-- BEGIN TEXT SECTION --

In Chinese there is no real distinction between the phrase "I see" and "I
know"; we say "zhidaole" in both situations and we rely on what Koreans
call "the color of eyes" (that is, empathetic understanding of the
interlocutor's state of information) to disambiguate. Usually, it works
perfectly well, but clearly it's going to work less well in a foreign
language, and not at all if there is some less empathetic understanding
gets in the way (e.g. that the interlocutor is pretending to know more
than she actually does in order to establish a position commensurate with
her superior training).
Let us call these pre-textual (mis)understandings "pre-texts". I don't mean
to say that they are rationales for deliberate misconstrual of what someone
is saying. I simply mean that they are the portion of context that one
brings to the text before one has actually read or heard any of the text
itself.
For example, there are two very powerful "pre-texts" to understanding the
zone of proximal development, both of which appear to me to be serious
distortions and neither of which was a deliberate fabrication. The first is
a pre-textual understanding of the zoped as a zone of proximal LEARNING
which is unrelated to DEVELOPMENT, that is, unrelated to learning whole new
ways of learning that are a) volitional and b) open-ended.
Here's an example, from the extremely interesting paper by Nardi and Harris
on World of Warcraft guilds that Michael Evans kindly circulated this
morning:
"Vygotsky spoke of the 'zone of proximal development' in which a learner
advances by being offered a challenge and the appropriate resources to meet
the challenge. The resources are supplied by a teacher or more experienced
peers [31]. The zone is the difference between what the learner can do with
and without the aid of the teacher or more experienced peers. In WoW, the
zone of proximal development is unusually flexible because aid from more
experienced peers is available from so many sources. While it is not
possible here to undertake a detailed comparison to other learning
environments such as traditional classrooms, apprenticeships, or online
tutorials, we cannot think of another context of learning with the access
and flexibility we observed within World of Warcraft and its associated
online resources."

-- END TEXT SECTION --

**DIRECTIVE 1**
Reproduce every one of the stored data rows verbatim, leaving out the pictures.
The passage on pre-texts and the rows that follow are unrelated material.

-- BEGIN AVAILABLE DATA --

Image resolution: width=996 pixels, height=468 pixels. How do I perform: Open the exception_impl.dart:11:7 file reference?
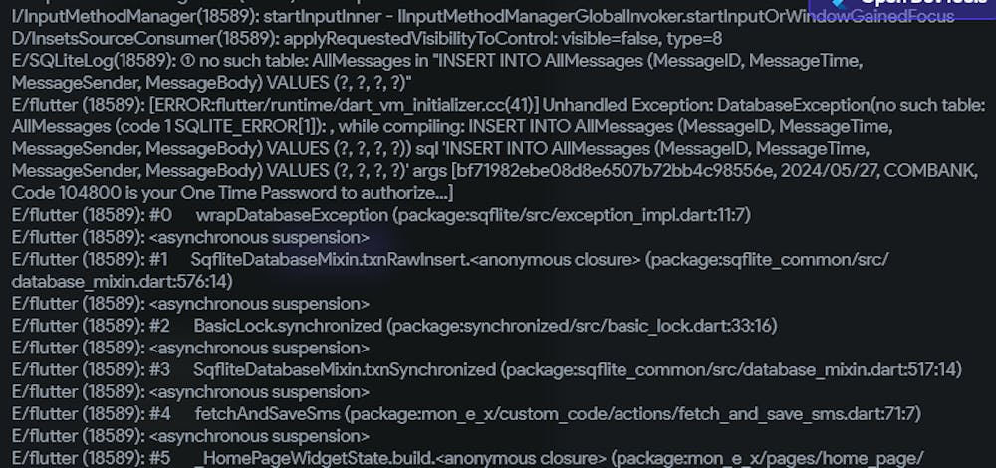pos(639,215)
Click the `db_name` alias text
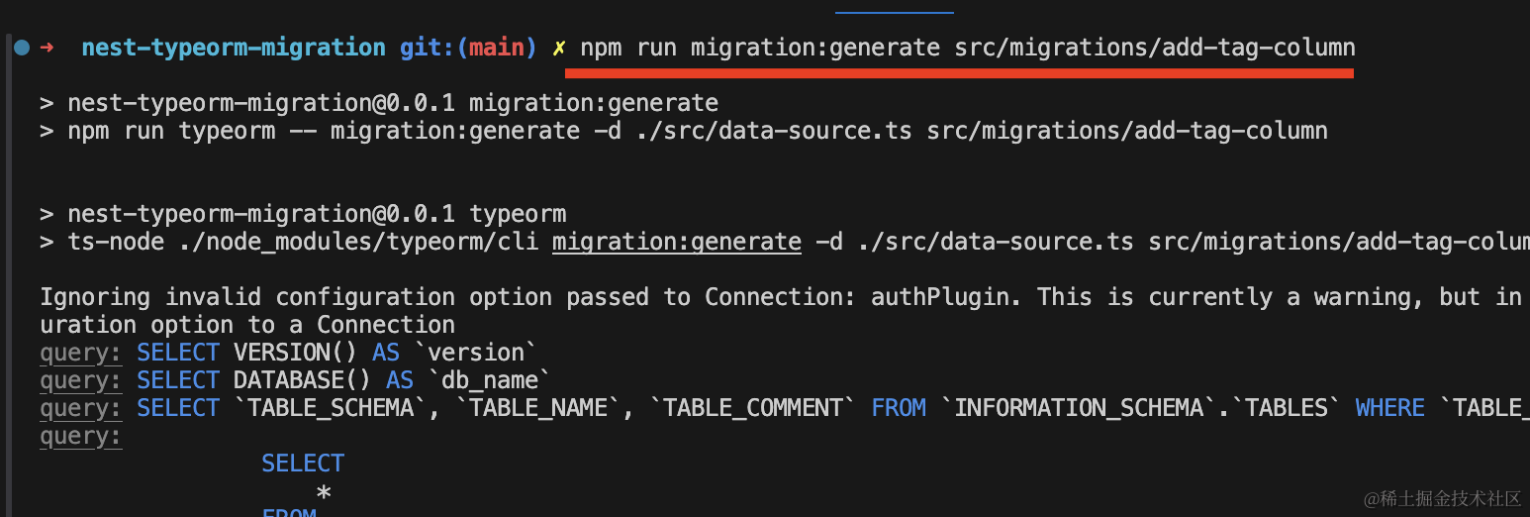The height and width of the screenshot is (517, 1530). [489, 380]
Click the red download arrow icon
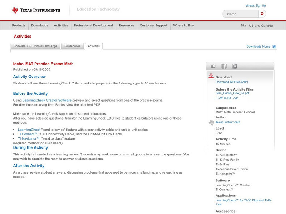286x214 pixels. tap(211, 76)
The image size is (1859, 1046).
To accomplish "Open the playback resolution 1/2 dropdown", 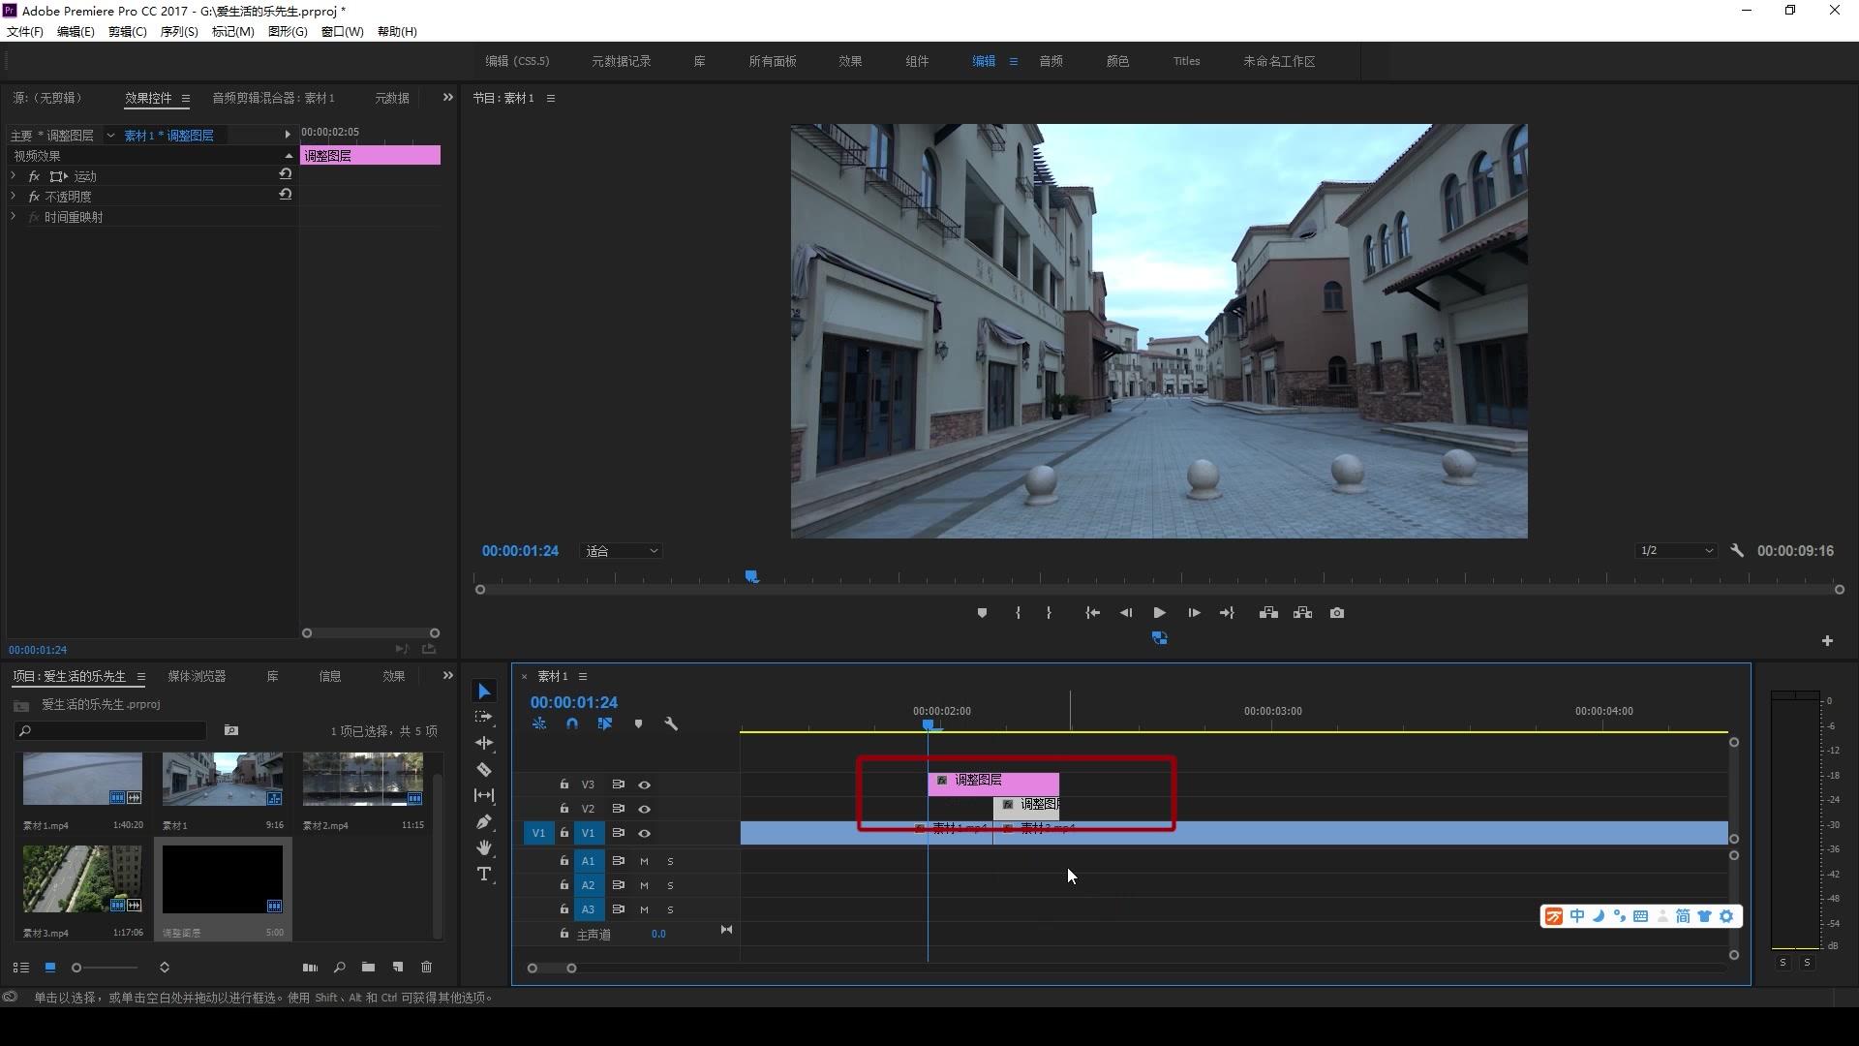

-- END AVAILABLE DATA --

**DIRECTIVE 2**
According to the passage on pre-texts, what Chinese word is used both for "I see" and for "I know"?

**WORKED SOLUTION 1**
Image resolution: width=996 pixels, height=468 pixels. How do I perform: Open the exception_impl.dart:11:7 file reference?
pos(639,215)
Click the `db_name` alias text
The height and width of the screenshot is (517, 1530). [489, 380]
Click the red download arrow icon
286x214 pixels. tap(211, 76)
The image size is (1859, 1046).
To accomplish "Open the playback resolution 1/2 dropdown", 

**WORKED SOLUTION 2**
Zhidaole.